Cyber security and health data: Was 2015 a turning point in healthcare?

As 2015 comes to a close we’re seeing a number of articles on the growing cyber security challenge and healthcare is far from immune to this challenge. Earlier this autumn we posted an article on the growing value of health data on the dark web and how hackers were using this data in combination with other forms of data to become more efficient at identity theft. Fear of hackers is one of the issues driving slow adoption of cloud computing in healthcare which makes it difficult to really implement the digital health promise of anytime/anywhere health.Attack of the health hackers

Rounding out the year, the Financial Times ran an article this week about the record number of hacked medical records in 2015 which numbered over 100 million patient records. The Anthem hack during the summer of 2015 exposed the databases of Anthem containing over 78m people who had been members of Anthem since 2004. Eight of the ten largest hacks in history happened in 2015.

The FT article points fingers at China and the growing investment in healthcare in China. The black market rate for credit card records runs about $1 whereas the complete medical record of an individual will garner $200-$2000 on the black market. Getting hacked has turned out to be expensive for Anthem which has had to pay over $200m so far.

All of this is coming at a time when the value of sharing health data is growing as well. Cyber hygiene is going to be one of the big issues going forward if we are going to realize the potential of precision medicine which demands integrating data from a vast number of databases and will need citizen engagement with health data in a major way. We hear a lot of talk about patient engagement these days but what we really need is substantive engagement with patients and more effort to protect their data and educate the public about the need for data for research.

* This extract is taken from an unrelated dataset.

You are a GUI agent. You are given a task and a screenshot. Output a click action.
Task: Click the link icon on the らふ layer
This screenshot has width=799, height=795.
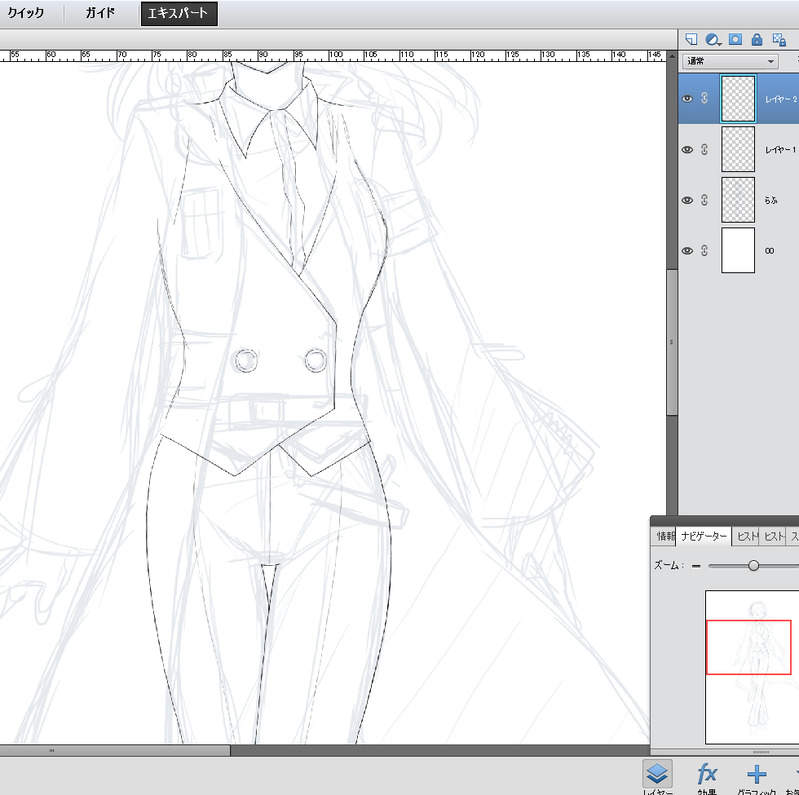coord(704,200)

This is one of the reasons we started healthbank. Going forward, innovation in digital health will need as much attention on security and engagement as developing new devices. We’ve begun looking at the emerging technology ecosystem around Blockchain as one step in this direction that could potentially offer greater patient control of data, security as well as the ability to share data. But sharing demands security on both ends of the spectrum and we hope to start encouraging more dialog on this front as well as offering our own solution here at healthbank.